Text under study:
- Also known as: عالم الغد, El Mundo del Mañana, The Julian Assange Show
- Genre: Political talk show
- Created by: Julian Assange
- Presented by: Julian Assange
- Theme music composer: M.I.A.
- Original languages: English Arabic Russian Spanish
- No. of seasons: 1
- No. of episodes: 12

Production
- Production location: Ellingham Hall, Norfolk
- Camera setup: Multi-camera
- Running time: 26 minutes
- Production companies: Quick Roll Productions Dartmouth Films

Original release
- Network: RT
- Release: 17 April – 3 July 2012

= World Tomorrow =

World Tomorrow, or The Julian Assange Show, is a 2012 television program series of 26-minute political interviews hosted by WikiLeaks founder and editor Julian Assange and funded by RT, the Kremlin-controlled media outlet. Twelve episodes were shot prior to the program's premiere. It first aired on RT on 17 April 2012, the 500th day of the "financial blockade" of WikiLeaks, and last aired on 3 July 2012.

Dataset entries

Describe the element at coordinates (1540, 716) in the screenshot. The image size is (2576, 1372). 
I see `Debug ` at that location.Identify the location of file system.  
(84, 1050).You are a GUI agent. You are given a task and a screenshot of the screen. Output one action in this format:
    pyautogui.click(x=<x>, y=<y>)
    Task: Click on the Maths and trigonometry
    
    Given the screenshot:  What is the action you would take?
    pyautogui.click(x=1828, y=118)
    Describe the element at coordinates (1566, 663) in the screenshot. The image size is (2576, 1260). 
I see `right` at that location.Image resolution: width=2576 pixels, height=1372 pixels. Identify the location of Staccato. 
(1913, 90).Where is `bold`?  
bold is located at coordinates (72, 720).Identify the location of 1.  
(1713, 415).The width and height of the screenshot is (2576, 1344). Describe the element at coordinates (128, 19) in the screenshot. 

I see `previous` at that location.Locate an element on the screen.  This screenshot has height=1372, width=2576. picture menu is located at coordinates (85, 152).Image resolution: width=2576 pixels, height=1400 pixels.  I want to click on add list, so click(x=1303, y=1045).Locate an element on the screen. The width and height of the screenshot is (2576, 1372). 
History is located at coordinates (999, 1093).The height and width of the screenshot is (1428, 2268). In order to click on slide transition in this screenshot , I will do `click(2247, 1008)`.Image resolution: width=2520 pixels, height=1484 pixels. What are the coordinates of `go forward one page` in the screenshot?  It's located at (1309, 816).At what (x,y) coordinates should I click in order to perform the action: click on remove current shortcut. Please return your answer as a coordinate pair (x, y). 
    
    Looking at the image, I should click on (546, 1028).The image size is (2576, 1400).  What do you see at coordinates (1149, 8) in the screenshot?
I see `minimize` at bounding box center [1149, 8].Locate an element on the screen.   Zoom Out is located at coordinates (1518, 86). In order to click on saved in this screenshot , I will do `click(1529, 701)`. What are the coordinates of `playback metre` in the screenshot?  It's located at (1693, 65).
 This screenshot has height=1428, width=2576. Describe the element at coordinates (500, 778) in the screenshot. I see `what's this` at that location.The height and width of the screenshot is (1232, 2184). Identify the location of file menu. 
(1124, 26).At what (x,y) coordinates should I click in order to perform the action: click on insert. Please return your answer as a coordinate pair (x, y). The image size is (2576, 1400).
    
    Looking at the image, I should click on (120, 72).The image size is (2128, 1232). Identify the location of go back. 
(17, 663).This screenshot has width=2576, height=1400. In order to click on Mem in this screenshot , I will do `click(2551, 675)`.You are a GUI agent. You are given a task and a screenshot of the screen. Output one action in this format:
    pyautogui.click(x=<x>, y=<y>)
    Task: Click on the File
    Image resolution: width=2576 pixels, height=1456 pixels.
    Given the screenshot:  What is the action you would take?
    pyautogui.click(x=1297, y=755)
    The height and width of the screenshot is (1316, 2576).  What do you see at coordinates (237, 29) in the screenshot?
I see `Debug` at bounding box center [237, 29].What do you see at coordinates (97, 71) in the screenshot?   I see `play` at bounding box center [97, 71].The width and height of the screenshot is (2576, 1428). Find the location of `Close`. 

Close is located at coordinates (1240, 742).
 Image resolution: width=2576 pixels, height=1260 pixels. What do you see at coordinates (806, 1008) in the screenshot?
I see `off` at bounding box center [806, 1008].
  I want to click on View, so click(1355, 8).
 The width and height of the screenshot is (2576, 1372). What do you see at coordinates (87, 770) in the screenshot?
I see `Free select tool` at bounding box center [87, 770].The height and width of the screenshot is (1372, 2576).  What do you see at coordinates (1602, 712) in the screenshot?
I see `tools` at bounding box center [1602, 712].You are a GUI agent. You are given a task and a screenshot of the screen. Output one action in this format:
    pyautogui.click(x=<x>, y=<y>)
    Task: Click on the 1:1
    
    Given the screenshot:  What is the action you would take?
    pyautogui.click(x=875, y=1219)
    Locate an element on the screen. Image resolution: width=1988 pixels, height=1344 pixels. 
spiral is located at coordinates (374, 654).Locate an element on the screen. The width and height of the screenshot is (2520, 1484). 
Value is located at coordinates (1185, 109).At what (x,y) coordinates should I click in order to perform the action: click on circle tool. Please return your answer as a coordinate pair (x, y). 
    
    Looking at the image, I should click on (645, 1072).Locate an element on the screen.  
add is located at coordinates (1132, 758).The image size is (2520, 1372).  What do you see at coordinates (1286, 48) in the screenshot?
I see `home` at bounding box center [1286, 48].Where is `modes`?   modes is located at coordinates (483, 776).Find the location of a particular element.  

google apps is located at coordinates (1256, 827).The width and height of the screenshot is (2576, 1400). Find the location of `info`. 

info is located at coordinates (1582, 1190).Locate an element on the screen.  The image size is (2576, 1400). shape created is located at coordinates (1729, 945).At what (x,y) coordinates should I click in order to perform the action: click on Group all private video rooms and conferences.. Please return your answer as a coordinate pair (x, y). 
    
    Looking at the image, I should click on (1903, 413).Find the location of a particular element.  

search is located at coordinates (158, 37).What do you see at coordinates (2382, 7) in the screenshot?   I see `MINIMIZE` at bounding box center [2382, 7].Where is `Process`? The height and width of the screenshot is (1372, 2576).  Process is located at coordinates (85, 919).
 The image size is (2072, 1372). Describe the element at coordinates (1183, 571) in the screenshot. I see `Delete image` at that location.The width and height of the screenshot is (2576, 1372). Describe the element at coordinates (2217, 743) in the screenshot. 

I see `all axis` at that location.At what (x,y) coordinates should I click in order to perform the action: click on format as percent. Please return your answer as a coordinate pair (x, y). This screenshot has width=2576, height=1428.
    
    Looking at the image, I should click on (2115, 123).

What you are asked to do: Repeat the part of the text about World Tomorrow that opens with the words "World Tomorrow, or" and closes with "3 July 2012.". The records have no connection to the text about World Tomorrow.

Answer space:
World Tomorrow, or The Julian Assange Show, is a 2012 television program series of 26-minute political interviews hosted by WikiLeaks founder and editor Julian Assange and funded by RT, the Kremlin-controlled media outlet. Twelve episodes were shot prior to the program's premiere. It first aired on RT on 17 April 2012, the 500th day of the "financial blockade" of WikiLeaks, and last aired on 3 July 2012.